[Opening Records for this task section]

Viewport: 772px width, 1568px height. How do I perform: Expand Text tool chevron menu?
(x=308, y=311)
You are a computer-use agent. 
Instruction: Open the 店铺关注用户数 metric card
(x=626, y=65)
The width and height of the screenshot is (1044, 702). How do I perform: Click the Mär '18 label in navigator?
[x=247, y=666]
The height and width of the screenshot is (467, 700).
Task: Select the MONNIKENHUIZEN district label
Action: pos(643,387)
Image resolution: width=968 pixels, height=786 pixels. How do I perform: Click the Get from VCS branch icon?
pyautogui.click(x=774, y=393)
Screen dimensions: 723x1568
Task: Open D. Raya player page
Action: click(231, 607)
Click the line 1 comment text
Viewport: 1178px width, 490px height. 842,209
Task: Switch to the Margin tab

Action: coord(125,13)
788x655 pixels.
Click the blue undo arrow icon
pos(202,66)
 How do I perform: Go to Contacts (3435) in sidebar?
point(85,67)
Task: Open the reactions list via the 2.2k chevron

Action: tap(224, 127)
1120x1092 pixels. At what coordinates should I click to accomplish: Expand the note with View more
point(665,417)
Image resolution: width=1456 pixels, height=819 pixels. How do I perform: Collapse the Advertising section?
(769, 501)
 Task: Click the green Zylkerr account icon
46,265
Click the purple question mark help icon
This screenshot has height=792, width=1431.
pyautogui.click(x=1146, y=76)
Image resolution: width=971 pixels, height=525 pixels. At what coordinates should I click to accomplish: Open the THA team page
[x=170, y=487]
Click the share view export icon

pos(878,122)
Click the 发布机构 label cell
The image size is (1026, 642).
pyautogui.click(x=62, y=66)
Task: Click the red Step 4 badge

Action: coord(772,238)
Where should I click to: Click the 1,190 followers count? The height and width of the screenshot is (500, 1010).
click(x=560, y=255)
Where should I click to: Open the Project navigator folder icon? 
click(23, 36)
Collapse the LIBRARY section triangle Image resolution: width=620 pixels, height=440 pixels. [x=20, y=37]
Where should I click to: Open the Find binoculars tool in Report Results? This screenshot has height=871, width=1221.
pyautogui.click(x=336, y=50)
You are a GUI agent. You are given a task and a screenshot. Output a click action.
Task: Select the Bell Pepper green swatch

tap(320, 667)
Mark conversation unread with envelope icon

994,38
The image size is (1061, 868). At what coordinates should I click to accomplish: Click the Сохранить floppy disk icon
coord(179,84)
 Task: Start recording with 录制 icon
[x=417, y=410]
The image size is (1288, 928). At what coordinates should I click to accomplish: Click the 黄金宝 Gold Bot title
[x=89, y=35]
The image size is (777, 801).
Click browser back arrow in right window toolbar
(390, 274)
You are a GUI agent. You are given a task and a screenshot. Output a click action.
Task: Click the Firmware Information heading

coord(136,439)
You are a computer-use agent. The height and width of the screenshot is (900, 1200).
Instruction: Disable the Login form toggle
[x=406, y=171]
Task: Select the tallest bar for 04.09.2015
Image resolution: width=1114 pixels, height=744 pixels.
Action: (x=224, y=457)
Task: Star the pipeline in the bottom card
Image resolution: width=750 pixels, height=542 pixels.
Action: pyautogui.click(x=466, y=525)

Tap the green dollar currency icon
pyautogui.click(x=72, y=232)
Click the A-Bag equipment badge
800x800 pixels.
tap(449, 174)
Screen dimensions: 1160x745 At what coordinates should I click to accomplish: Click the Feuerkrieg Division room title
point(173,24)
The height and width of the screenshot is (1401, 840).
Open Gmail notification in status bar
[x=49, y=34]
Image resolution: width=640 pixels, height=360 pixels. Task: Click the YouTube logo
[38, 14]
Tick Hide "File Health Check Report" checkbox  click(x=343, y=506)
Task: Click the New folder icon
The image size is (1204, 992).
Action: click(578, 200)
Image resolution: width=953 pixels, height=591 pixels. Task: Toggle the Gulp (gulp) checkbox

[Closing Records for this task section]

Task instructions: Repeat exactly, please, each line from the beginning of the data through the line with "Collapse the LIBRARY" in it, and only those lines.

Solution to the exercise:
Viewport: 772px width, 1568px height. How do I perform: Expand Text tool chevron menu?
(x=308, y=311)
You are a computer-use agent. 
Instruction: Open the 店铺关注用户数 metric card
(x=626, y=65)
The width and height of the screenshot is (1044, 702). How do I perform: Click the Mär '18 label in navigator?
[x=247, y=666]
The height and width of the screenshot is (467, 700).
Task: Select the MONNIKENHUIZEN district label
Action: pos(643,387)
Image resolution: width=968 pixels, height=786 pixels. How do I perform: Click the Get from VCS branch icon?
pyautogui.click(x=774, y=393)
Screen dimensions: 723x1568
Task: Open D. Raya player page
Action: click(231, 607)
Click the line 1 comment text
Viewport: 1178px width, 490px height. 842,209
Task: Switch to the Margin tab

Action: coord(125,13)
788x655 pixels.
Click the blue undo arrow icon
pos(202,66)
 How do I perform: Go to Contacts (3435) in sidebar?
point(85,67)
Task: Open the reactions list via the 2.2k chevron

Action: tap(224, 127)
1120x1092 pixels. At what coordinates should I click to accomplish: Expand the note with View more
point(665,417)
Image resolution: width=1456 pixels, height=819 pixels. How do I perform: Collapse the Advertising section?
(769, 501)
 Task: Click the green Zylkerr account icon
46,265
Click the purple question mark help icon
This screenshot has height=792, width=1431.
pyautogui.click(x=1146, y=76)
Image resolution: width=971 pixels, height=525 pixels. At what coordinates should I click to accomplish: Open the THA team page
[x=170, y=487]
Click the share view export icon

pos(878,122)
Click the 发布机构 label cell
The image size is (1026, 642).
pyautogui.click(x=62, y=66)
Task: Click the red Step 4 badge

Action: coord(772,238)
Where should I click to: Click the 1,190 followers count? The height and width of the screenshot is (500, 1010).
click(x=560, y=255)
Where should I click to: Open the Project navigator folder icon? 
click(23, 36)
Collapse the LIBRARY section triangle Image resolution: width=620 pixels, height=440 pixels. [x=20, y=37]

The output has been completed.